**WHAT TO DO**
Keeping each word and mark in place, write out the full listing once more.

**INPUT**
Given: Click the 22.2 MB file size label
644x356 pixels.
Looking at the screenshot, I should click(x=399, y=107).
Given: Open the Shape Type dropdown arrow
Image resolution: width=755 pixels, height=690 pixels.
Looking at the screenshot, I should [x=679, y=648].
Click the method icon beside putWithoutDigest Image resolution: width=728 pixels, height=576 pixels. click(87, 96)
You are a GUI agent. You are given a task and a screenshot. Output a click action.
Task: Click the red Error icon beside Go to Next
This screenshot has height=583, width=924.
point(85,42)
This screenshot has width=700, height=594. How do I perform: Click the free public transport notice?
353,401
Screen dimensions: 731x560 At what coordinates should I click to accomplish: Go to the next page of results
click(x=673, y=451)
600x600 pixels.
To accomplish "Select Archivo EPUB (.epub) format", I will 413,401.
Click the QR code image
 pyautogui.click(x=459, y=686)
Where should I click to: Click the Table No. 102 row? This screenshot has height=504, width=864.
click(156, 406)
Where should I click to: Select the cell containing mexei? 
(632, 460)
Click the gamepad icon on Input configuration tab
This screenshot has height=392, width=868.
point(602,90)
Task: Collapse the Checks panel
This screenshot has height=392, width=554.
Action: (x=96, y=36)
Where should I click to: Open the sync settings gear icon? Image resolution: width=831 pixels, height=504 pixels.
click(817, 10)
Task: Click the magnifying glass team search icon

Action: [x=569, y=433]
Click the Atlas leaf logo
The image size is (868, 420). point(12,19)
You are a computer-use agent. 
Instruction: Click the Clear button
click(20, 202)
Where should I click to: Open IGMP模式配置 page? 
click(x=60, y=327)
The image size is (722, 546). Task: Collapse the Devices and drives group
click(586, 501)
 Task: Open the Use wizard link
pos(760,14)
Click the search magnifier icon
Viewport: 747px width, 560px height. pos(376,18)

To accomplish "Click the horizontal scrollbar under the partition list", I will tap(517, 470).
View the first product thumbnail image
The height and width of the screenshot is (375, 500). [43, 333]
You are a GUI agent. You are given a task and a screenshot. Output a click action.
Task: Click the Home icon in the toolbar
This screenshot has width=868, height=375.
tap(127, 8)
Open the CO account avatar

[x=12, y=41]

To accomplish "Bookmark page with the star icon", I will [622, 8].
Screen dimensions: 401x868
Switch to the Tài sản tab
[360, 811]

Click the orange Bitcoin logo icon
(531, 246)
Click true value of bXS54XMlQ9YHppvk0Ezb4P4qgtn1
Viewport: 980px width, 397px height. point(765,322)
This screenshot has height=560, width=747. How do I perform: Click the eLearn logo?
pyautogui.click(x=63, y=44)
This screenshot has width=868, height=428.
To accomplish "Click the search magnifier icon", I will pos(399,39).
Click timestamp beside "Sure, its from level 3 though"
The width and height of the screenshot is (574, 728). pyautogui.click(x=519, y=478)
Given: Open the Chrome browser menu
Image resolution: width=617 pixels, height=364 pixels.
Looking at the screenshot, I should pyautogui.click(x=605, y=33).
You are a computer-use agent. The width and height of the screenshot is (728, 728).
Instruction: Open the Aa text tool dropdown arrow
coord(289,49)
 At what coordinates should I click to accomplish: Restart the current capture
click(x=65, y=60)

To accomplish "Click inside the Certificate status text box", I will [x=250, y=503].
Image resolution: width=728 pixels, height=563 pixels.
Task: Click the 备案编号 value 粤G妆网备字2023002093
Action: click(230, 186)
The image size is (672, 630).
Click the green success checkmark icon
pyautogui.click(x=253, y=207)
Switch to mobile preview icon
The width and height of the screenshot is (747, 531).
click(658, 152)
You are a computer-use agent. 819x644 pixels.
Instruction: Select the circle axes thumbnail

**WORKED SOLUTION**
Given: Click the 22.2 MB file size label
644x356 pixels.
Looking at the screenshot, I should click(x=399, y=107).
Given: Open the Shape Type dropdown arrow
Image resolution: width=755 pixels, height=690 pixels.
Looking at the screenshot, I should [x=679, y=648].
Click the method icon beside putWithoutDigest Image resolution: width=728 pixels, height=576 pixels. click(87, 96)
You are a GUI agent. You are given a task and a screenshot. Output a click action.
Task: Click the red Error icon beside Go to Next
This screenshot has height=583, width=924.
point(85,42)
This screenshot has width=700, height=594. How do I perform: Click the free public transport notice?
353,401
Screen dimensions: 731x560 At what coordinates should I click to accomplish: Go to the next page of results
click(x=673, y=451)
600x600 pixels.
To accomplish "Select Archivo EPUB (.epub) format", I will 413,401.
Click the QR code image
 pyautogui.click(x=459, y=686)
Where should I click to: Click the Table No. 102 row? This screenshot has height=504, width=864.
click(156, 406)
Where should I click to: Select the cell containing mexei? 
(632, 460)
Click the gamepad icon on Input configuration tab
This screenshot has height=392, width=868.
point(602,90)
Task: Collapse the Checks panel
This screenshot has height=392, width=554.
Action: (x=96, y=36)
Where should I click to: Open the sync settings gear icon? Image resolution: width=831 pixels, height=504 pixels.
click(817, 10)
Task: Click the magnifying glass team search icon

Action: [x=569, y=433]
Click the Atlas leaf logo
The image size is (868, 420). point(12,19)
You are a computer-use agent. 
Instruction: Click the Clear button
click(20, 202)
Where should I click to: Open IGMP模式配置 page? 
click(x=60, y=327)
The image size is (722, 546). Task: Collapse the Devices and drives group
click(586, 501)
 Task: Open the Use wizard link
pos(760,14)
Click the search magnifier icon
Viewport: 747px width, 560px height. pos(376,18)

To accomplish "Click the horizontal scrollbar under the partition list", I will tap(517, 470).
View the first product thumbnail image
The height and width of the screenshot is (375, 500). [43, 333]
You are a GUI agent. You are given a task and a screenshot. Output a click action.
Task: Click the Home icon in the toolbar
This screenshot has width=868, height=375.
tap(127, 8)
Open the CO account avatar

[x=12, y=41]

To accomplish "Bookmark page with the star icon", I will [622, 8].
Screen dimensions: 401x868
Switch to the Tài sản tab
[360, 811]

Click the orange Bitcoin logo icon
(531, 246)
Click true value of bXS54XMlQ9YHppvk0Ezb4P4qgtn1
Viewport: 980px width, 397px height. point(765,322)
This screenshot has height=560, width=747. How do I perform: Click the eLearn logo?
pyautogui.click(x=63, y=44)
This screenshot has width=868, height=428.
To accomplish "Click the search magnifier icon", I will pos(399,39).
Click timestamp beside "Sure, its from level 3 though"
The width and height of the screenshot is (574, 728). pyautogui.click(x=519, y=478)
Given: Open the Chrome browser menu
Image resolution: width=617 pixels, height=364 pixels.
Looking at the screenshot, I should pyautogui.click(x=605, y=33).
You are a computer-use agent. The width and height of the screenshot is (728, 728).
Instruction: Open the Aa text tool dropdown arrow
coord(289,49)
 At what coordinates should I click to accomplish: Restart the current capture
click(x=65, y=60)

To accomplish "Click inside the Certificate status text box", I will [x=250, y=503].
Image resolution: width=728 pixels, height=563 pixels.
Task: Click the 备案编号 value 粤G妆网备字2023002093
Action: click(230, 186)
The image size is (672, 630).
Click the green success checkmark icon
pyautogui.click(x=253, y=207)
Switch to mobile preview icon
The width and height of the screenshot is (747, 531).
click(658, 152)
You are a computer-use agent. 819x644 pixels.
Instruction: Select the circle axes thumbnail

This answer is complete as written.